Guinée : Les enjeux d'une élection
Les 24 candidats en lice pour la présidentielle en Guinée ont bouclé 16 jours de campagne, avant une élection qui a eu lieu ce dimanche 28 juin. Pour la première fois, depuis l’indépendance du pays en 1958, des consultations réellement démocratiques se tiennent et les enjeux sont importants pour l’avenir. Pour Mamadou Aliou Diallo, c’est l’occasion, au-delà des résultats qui peuvent sortir des urnes, de tourner le dos aux vieux démons qui ont rongé la Guinée, comme celui de l’ethnicisme.
La campagne pour l’élection présidentielle du 27 juin a suscité un réel engouement chez les Guinéens. La forte mobilisation des populations, notée depuis que les 24 candidats se sont lancés dans la bataille, le 17 mai dernier, montre qu’une page se tourne en Guinée. Pour la première fois depuis cinquante-deux ans, il n’y a pas de candidat soutenu par un parti au pouvoir. Les différents prétendants au fauteuil présidentiel sont partis avec une égalité de chance. C’est dire l’importance que revêt ce premier scrutin pluraliste et véritablement démocratique.
Au-delà de l’élection d’un nouveau président de la République, cette élection devra permettre aux Guinéens de se réconcilier avec eux-mêmes après tant de tragédies et de crimes impunis. Le premier enjeu de ce scrutin est donc, sans nul doute, de porter au pouvoir un président qui saura transcender les clivages ethniques et cimenter l’unité nationale. Malheureusement peu de candidats ont fait cas de l’unité du pays dans leurs meetings. Tous ont semblé négliger ce facteur sans lequel il ne peut y avoir de paix et de stabilité durable dans ce pays.
Les anciens présidents de la République, à commencer par Sékou Touré (1958-1984), le général Lansana Conté (1984-2008) et plus récemment encore, le capitaine Moussa Dadis Camara, avaient joué à fond la carte ethnique pour asseoir leur pouvoir. C’est pourquoi, la Guinée a besoin aujourd’hui d‘un président au-dessus de la mêlée, pour épurer cette peur de l’autre et instaurer un climat de confiance et de respect mutuel entre les fils et les filles du pays.
L’instauration de la démocratie et de l’Etat droit est perçue par les Guinéens comme la solution idéale pour une meilleure intégration des populations, afin que la diversité ethnique, culturelle et religieuse ne soit plus considérée comme une source de conflit mais une richesse à l’image des grandes nations du monde. Ce premier scrutin libre et démocratique servira aussi de baromètre pour jauger la maturité politique des Guinéens à vivre ensemble, à bannir l’exclusion, le communautarisme étroit et à mettre fin à la sempiternelle rivalité entre les différents groupes ethniques : Peuls (40%), Malinké (30%), Soussou et Diakanké (15%) et Forestiers (15%).
Cette configuration ethnique démontre, s’il en était encore besoin, qu’aucun président ne pourra désormais se faire élire sur une base ethnique. Et que le candidat qui a su le mieux briser ce cercle vicieux de l’enfermement ethnique aura certainement pris une option sérieuse pour le fauteuil présidentiel.

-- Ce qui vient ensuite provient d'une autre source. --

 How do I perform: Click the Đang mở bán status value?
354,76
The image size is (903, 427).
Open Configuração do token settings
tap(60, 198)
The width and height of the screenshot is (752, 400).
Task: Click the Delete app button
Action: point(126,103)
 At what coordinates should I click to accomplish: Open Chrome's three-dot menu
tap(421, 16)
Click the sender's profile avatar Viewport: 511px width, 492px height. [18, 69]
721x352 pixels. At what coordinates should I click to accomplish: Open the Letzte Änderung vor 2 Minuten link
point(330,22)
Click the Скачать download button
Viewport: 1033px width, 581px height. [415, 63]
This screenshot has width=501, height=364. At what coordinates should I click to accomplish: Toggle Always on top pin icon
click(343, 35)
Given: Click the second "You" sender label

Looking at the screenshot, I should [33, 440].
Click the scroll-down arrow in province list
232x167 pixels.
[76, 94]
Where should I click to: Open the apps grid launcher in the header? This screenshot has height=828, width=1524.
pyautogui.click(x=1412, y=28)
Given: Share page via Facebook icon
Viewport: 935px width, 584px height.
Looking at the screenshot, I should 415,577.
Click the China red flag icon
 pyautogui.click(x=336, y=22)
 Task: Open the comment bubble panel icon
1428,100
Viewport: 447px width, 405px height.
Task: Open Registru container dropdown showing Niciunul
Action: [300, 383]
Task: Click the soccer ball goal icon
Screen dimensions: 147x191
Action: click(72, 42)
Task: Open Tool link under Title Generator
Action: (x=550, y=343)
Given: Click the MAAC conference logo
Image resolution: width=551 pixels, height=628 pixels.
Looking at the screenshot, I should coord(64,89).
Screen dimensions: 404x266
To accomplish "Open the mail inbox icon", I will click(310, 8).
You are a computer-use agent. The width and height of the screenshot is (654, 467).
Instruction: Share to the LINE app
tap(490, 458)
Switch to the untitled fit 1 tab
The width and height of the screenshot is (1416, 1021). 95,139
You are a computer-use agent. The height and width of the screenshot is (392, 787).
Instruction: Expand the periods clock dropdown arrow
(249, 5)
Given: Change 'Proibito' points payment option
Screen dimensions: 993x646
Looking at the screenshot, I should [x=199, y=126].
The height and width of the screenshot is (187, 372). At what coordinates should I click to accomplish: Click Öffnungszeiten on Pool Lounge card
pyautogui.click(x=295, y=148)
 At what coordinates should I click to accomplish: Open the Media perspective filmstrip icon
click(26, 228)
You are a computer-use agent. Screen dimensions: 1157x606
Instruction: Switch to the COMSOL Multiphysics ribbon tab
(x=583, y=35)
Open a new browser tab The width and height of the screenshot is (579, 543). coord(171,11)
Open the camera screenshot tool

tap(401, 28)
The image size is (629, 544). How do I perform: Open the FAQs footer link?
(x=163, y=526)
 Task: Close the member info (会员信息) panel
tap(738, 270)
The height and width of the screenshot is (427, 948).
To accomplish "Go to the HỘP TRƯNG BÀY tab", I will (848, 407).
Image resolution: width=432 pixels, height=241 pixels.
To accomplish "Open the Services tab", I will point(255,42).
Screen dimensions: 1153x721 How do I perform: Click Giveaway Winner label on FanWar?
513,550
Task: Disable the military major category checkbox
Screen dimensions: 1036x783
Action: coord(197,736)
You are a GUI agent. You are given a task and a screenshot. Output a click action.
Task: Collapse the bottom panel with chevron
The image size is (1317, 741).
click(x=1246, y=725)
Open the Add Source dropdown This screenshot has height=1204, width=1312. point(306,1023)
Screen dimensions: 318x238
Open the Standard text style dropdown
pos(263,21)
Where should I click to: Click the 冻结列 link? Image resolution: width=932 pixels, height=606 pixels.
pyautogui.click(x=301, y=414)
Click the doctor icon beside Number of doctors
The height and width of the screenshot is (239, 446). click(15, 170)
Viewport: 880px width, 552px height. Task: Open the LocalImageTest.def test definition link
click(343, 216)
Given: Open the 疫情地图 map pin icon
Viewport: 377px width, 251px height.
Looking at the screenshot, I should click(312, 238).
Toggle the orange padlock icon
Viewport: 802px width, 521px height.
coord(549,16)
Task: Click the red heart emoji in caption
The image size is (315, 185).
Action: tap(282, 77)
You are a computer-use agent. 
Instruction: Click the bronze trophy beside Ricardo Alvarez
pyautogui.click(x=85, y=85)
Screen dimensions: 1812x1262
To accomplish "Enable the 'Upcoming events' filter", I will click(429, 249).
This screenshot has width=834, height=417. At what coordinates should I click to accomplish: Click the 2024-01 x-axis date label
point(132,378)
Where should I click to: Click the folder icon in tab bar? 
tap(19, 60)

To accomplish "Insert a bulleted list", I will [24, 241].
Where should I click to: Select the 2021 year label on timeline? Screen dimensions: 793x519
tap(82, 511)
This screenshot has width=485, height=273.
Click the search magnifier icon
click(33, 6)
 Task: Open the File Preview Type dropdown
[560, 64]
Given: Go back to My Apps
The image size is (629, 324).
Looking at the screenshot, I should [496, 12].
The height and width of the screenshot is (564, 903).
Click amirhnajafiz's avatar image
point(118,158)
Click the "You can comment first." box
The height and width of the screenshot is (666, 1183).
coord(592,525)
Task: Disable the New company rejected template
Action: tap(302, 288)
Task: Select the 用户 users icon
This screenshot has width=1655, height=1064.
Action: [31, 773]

Les enjeux économiques ne sont pas non plus négligeables. La perspective de l’exploitation des immenses richesses minières (bauxite : 2/3 des réserves mondiales, fer : 9 milliards de tonnes, or : 1000 tonnes, diamants, luranium, le marbre, etc.) et pétrolifères du pays constitue un enjeu de taille pour cette présidentielle. De dizaines de compagnies internationales attirées par les richesses du sol guinéen ont signé, au cours de ces 16 derniers mois, d’importants contrats pour l’exploration et l’exploitation de ces énormes réserves. La gestion de l’important pactole qui sera générée par cette manne du ciel aiguise bien des appétits. Mais rien ne permet encore de penser que les populations vont y trouver leur compte.
* Mamadou Aliou Diallo est un journaliste d’origine guinéenne. Il a eu à travailler avec plusieurs agences de presse panafricaines.